## Listing
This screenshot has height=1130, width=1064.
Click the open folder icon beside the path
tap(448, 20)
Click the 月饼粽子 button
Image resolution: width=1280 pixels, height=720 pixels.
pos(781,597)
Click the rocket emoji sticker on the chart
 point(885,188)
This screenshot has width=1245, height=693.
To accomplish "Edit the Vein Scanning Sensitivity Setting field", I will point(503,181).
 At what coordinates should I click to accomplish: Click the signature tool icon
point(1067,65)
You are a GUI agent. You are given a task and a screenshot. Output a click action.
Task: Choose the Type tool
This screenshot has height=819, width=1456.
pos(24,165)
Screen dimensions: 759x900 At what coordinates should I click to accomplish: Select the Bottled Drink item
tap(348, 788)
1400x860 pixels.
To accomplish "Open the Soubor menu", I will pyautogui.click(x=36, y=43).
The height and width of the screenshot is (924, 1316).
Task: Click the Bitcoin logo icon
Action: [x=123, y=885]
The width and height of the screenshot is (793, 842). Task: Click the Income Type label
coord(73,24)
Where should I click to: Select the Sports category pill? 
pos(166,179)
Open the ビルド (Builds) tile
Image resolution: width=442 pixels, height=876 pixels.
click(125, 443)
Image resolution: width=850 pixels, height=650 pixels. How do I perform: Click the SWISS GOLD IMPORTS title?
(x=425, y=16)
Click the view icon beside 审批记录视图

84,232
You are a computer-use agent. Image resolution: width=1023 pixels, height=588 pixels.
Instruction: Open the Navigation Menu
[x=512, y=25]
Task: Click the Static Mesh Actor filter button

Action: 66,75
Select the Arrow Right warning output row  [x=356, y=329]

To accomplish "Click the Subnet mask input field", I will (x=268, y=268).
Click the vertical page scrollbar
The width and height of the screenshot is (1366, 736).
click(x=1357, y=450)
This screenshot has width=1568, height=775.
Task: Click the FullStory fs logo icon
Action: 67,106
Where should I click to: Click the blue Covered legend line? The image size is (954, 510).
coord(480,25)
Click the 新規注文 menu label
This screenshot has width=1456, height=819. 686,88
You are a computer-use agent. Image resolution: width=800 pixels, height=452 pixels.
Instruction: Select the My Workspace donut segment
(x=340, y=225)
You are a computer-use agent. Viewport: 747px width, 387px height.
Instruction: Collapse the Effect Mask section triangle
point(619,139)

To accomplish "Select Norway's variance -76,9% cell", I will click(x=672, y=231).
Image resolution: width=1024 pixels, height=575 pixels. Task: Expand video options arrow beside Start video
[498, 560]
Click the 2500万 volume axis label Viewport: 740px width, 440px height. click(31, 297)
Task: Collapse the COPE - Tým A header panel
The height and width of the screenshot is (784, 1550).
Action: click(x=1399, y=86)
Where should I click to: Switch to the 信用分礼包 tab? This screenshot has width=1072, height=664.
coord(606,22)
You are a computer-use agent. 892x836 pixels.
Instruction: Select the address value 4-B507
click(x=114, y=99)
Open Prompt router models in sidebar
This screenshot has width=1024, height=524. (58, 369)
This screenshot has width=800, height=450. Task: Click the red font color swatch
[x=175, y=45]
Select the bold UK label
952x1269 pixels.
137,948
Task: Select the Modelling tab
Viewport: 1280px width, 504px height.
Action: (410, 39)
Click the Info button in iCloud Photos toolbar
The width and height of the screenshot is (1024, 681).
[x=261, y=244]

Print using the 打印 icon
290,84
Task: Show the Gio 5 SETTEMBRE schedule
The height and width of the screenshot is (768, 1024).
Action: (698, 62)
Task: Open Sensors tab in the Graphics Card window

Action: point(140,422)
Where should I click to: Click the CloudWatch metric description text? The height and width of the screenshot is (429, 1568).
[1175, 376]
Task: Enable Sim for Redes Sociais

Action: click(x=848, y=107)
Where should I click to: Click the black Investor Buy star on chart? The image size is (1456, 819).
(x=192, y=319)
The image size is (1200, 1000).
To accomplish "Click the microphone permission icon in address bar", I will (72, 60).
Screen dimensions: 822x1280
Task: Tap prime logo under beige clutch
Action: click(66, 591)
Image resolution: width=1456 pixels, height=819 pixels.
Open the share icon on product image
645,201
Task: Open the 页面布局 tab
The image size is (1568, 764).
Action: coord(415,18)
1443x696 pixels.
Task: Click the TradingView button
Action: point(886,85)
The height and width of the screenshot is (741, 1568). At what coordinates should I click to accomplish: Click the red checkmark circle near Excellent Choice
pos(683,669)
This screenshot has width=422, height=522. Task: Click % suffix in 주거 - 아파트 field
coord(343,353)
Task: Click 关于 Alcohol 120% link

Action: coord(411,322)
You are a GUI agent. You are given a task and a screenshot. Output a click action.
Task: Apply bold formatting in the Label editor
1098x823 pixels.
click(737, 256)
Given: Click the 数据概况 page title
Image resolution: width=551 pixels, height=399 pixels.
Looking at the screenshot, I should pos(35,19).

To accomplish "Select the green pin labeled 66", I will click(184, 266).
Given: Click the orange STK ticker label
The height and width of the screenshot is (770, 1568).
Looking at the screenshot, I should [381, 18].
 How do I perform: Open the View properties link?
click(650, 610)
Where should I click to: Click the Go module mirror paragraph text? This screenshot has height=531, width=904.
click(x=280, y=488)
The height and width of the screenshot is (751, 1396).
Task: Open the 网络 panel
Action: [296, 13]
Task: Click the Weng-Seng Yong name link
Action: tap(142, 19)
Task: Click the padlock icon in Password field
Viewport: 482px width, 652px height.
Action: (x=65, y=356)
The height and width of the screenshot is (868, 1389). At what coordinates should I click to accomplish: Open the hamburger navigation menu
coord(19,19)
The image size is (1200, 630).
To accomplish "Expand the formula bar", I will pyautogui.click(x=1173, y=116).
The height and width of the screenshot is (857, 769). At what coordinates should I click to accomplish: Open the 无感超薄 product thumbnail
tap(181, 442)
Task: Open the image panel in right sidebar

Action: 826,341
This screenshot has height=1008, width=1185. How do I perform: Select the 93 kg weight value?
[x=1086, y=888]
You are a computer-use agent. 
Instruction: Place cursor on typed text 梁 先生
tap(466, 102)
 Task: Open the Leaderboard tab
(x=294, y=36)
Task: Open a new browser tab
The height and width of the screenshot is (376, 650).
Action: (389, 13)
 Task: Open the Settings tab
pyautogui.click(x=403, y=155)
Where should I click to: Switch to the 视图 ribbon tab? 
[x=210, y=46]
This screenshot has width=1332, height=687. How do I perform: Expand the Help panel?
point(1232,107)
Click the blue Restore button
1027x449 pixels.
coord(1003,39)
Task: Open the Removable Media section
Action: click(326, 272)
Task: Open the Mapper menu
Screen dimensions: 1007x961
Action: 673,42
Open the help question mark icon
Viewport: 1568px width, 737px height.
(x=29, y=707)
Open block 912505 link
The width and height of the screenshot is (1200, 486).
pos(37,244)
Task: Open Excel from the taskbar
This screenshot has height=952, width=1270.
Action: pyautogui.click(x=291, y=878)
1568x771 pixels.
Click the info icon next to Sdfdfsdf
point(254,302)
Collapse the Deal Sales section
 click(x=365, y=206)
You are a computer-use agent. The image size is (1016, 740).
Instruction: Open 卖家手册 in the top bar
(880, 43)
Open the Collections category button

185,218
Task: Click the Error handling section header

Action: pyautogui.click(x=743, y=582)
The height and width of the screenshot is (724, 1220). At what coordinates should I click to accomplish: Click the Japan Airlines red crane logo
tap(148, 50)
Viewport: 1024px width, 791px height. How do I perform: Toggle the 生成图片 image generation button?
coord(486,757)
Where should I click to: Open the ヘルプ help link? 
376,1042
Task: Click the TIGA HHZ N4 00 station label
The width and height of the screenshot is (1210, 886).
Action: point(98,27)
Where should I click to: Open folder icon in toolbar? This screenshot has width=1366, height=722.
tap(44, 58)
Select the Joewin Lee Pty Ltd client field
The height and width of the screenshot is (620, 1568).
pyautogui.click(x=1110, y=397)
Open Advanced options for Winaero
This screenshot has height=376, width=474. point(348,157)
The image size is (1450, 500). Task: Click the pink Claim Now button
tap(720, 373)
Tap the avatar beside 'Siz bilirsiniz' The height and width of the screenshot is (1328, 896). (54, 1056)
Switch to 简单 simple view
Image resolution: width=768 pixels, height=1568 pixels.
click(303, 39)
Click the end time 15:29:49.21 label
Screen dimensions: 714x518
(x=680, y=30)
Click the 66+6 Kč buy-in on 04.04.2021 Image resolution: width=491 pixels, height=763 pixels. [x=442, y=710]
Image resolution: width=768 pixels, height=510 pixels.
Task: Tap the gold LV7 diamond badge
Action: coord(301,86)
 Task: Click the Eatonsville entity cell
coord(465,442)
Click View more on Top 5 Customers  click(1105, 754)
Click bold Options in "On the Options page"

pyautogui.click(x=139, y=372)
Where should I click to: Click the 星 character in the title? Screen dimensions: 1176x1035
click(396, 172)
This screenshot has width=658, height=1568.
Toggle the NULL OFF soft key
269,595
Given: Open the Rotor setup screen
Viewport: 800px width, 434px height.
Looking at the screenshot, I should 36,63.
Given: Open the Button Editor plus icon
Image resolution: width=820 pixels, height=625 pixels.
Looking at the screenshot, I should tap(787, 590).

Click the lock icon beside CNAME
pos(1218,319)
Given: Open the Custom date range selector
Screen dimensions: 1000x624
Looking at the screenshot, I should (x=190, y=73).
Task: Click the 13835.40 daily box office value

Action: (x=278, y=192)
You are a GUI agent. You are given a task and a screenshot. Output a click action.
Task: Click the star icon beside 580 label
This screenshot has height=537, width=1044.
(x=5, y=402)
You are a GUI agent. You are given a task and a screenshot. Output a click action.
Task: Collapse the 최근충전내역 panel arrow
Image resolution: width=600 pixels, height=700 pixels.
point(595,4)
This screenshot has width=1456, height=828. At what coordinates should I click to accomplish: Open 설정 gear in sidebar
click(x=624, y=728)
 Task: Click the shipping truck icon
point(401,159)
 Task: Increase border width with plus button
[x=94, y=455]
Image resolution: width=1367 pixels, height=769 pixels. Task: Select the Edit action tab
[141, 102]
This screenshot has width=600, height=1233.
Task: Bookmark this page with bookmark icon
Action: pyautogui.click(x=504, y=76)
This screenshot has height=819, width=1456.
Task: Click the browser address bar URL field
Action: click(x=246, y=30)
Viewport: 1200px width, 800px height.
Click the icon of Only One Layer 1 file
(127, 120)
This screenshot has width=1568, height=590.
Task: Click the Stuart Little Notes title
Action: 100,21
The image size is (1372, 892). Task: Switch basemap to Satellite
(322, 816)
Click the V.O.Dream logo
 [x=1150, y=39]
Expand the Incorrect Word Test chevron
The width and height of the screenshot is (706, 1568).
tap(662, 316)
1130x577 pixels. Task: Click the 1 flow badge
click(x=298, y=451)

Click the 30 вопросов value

## What is required
Reproduce the data from the line with "Task: Click the 13835.40" up to and including the line with "point(595,4)", replacing "star icon" with "heart icon" and keeping everything else unchanged.

## Task solution
Task: Click the 13835.40 daily box office value

Action: (x=278, y=192)
You are a GUI agent. You are given a task and a screenshot. Output a click action.
Task: Click the heart icon beside 580 label
This screenshot has height=537, width=1044.
(x=5, y=402)
You are a GUI agent. You are given a task and a screenshot. Output a click action.
Task: Collapse the 최근충전내역 panel arrow
Image resolution: width=600 pixels, height=700 pixels.
point(595,4)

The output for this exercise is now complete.